In a world where the murder, rape, and torture of animals is broadly accepted and supported on a regular basis, it is no surprise that these violent acts occur between humans. Anyone who has eaten meat, dairy, or eggs today has supported the murder, rape, and torture of the largest class of animals existing today: farmed animals.

The point is that we are all vulnerable to the slow, insidious practice of dehumanizing. Therefore we’re all responsible for recognizing it, stopping it, and holding people accountable.

Being unconcerned with the forced birth, murder, and consumption of 70 billion sentient land animals per year globally is a recipe for fostering insensitivity to people we find challenging…people who we wish to reduced because they are inconvenient, uncomfortable, or in the way of something we want…their land, their labor, their minerals, their absence, or their power.

We disregard them, reduce them, turn them into undesirable animals or objects in our minds and hearts so that we can stomach causing them fear, pain, or grief to get what we want.

If we didn’t treat animals like objects, we wouldn’t so easily treat people like animals. If all animals were valued, how could we dehumanize anyone by animalizing them?

Brené walks us so well to a line in the sand that encourages each of us to see and understand how dehumanization hurts people. She gives many great examples of how and when groups of people were propagandized into animals in order to justify the poor treatment of them. But she didn’t explore why if a human is a biological animal why an animal would be unworthy of care and concern. We need to treat animals better if we are to learn to treat humans better.

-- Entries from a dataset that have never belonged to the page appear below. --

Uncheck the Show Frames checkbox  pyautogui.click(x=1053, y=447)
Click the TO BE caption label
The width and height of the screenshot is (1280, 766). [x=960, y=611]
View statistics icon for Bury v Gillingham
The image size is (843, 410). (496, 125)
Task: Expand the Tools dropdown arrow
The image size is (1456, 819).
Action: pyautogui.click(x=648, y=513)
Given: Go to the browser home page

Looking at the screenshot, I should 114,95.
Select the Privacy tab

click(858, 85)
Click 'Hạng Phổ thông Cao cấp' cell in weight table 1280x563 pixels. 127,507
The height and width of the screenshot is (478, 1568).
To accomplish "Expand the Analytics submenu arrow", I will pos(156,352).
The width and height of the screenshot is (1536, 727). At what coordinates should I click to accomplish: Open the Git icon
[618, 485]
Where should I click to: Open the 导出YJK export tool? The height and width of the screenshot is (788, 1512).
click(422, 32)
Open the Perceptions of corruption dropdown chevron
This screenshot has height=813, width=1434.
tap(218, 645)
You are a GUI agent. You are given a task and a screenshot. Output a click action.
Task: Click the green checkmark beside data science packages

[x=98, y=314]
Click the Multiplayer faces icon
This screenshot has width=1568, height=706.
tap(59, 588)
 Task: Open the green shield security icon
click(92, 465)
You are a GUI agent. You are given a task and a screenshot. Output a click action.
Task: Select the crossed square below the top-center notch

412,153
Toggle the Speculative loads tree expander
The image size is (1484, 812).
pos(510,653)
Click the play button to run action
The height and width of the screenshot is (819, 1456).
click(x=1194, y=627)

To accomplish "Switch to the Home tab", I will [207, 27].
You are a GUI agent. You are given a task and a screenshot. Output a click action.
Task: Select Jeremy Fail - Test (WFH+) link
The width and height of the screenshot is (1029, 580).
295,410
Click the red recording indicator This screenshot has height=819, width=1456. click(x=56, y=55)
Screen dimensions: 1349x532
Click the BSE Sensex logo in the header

There are many folks who say “let’s fix the human problems first and then we’ll address the animal problems” or “people are more important than animals, let’s focus on them first.” I’m saying that humans are animals and that human problems are animal problems and animal problems are human problems. We are interconnected and intertwined. As long as we mistreat animals we will mistreat humans.

Let’s move past anthropomorphism and human-centeredness. We are part of a whole living system and we are one of many animals who must co-exist to survive and thrive. Let’s relax our hyper-focus on and obsession of humanism and adopt a post-humanist mindset that will allow us to see that how we treat any living being is how we treat all living beings. How we treat the most vulnerable and defenseless sentient lives among us says a lot about who we are as a species.

I think Brené created a wonderful podcast about dehumanization that is worth listening to in order to understand how this tool of domination has been used in the history of humankind, including today. I wished she had crossed the ubiquitous line that seemingly divides humans and animals in order to see that there is no division. Dehumanization only works when we disregard moral consideration for animals…all animals, the cute ones and the ugly ones.